ÈVE[* 1], femme d’Adam, fut ainsi nommée par son mari à cause qu’elle devait être la mère de tous les vivans[a]. Elle fut formée d’une des côtes d’Adam, et amenée auprès de lui afin qu’elle fût sa femme[b]. Dieu leur donna sa bénédiction, et leur commanda de foisonner, de multiplier, et de remplir la terre[c], et néanmoins Adam ne s’avisa de son devoir conjugal qu’après que lui et sa femme eurent violé la défense que Dieu leur avait faite. Ce fut Ève qui désobéit la première à l’ordre de Dieu. Elle se laissa tromper par les mensonges et par les belles promesses du serpent (A), et puis elle sollicita son mari à la même désobéissance.
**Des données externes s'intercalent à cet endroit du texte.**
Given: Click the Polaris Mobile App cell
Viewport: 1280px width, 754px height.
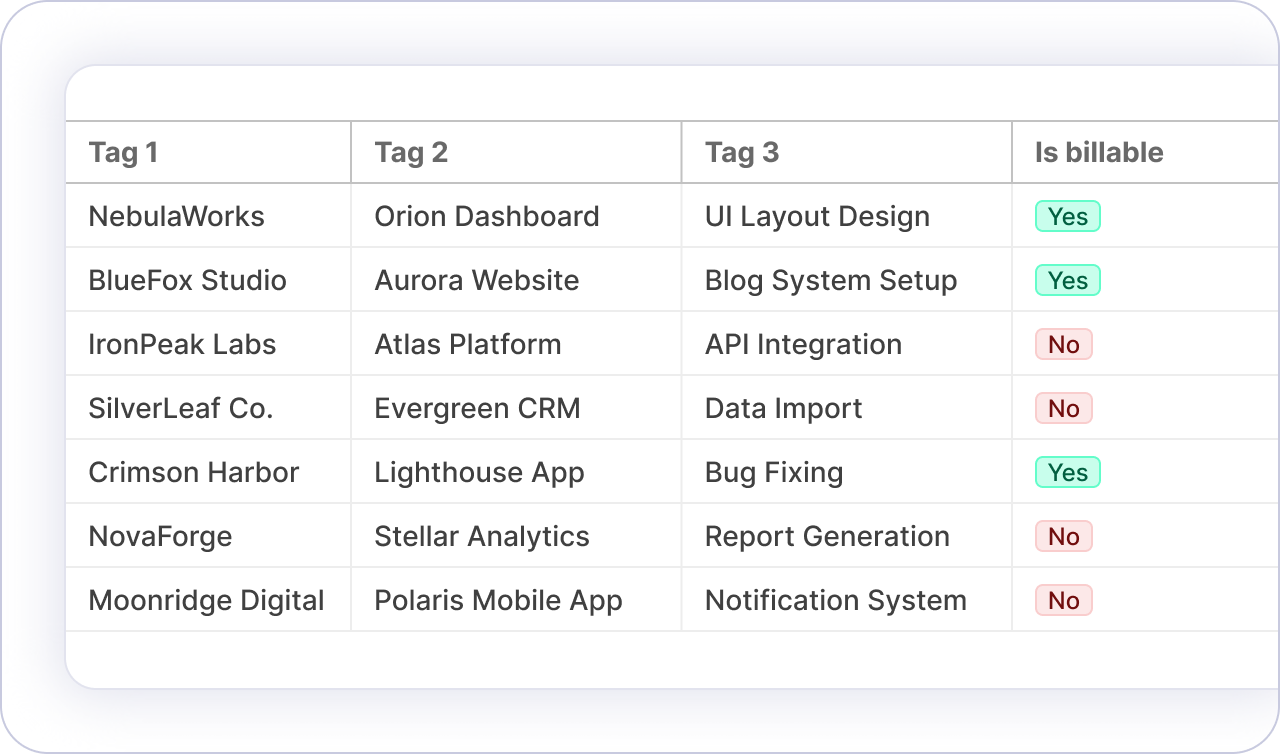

Les incommodités de la grossesse, les douleurs de l’accouchement et la sujétion à son mari furent les peines à quoi Dieu la condamna. Adam ne la connut qu’après qu’ils eurent été chassés du jardin d’Éden (B). Ce n’est pas une preuve nécessaire que cela fût incompatible avec l’état d’innocence (C). Ils eurent plusieurs enfans, dont Caïn fut le premier, Abel le second : quant à Seth, il ne vint au monde qu’après qu’Abel eût été tué par Caïn. Voilà ce qui est indubitable, puisque la pa-

  1. * Joly trouve cet article fort long, et dit que Bayle abuse de son temps et de celui de ses lecteurs, en suppléant par des cootes impertinens, et qu’il reconnaît pour tels, à ce que Moïse ne nous a pas appris au sujet de la première femme.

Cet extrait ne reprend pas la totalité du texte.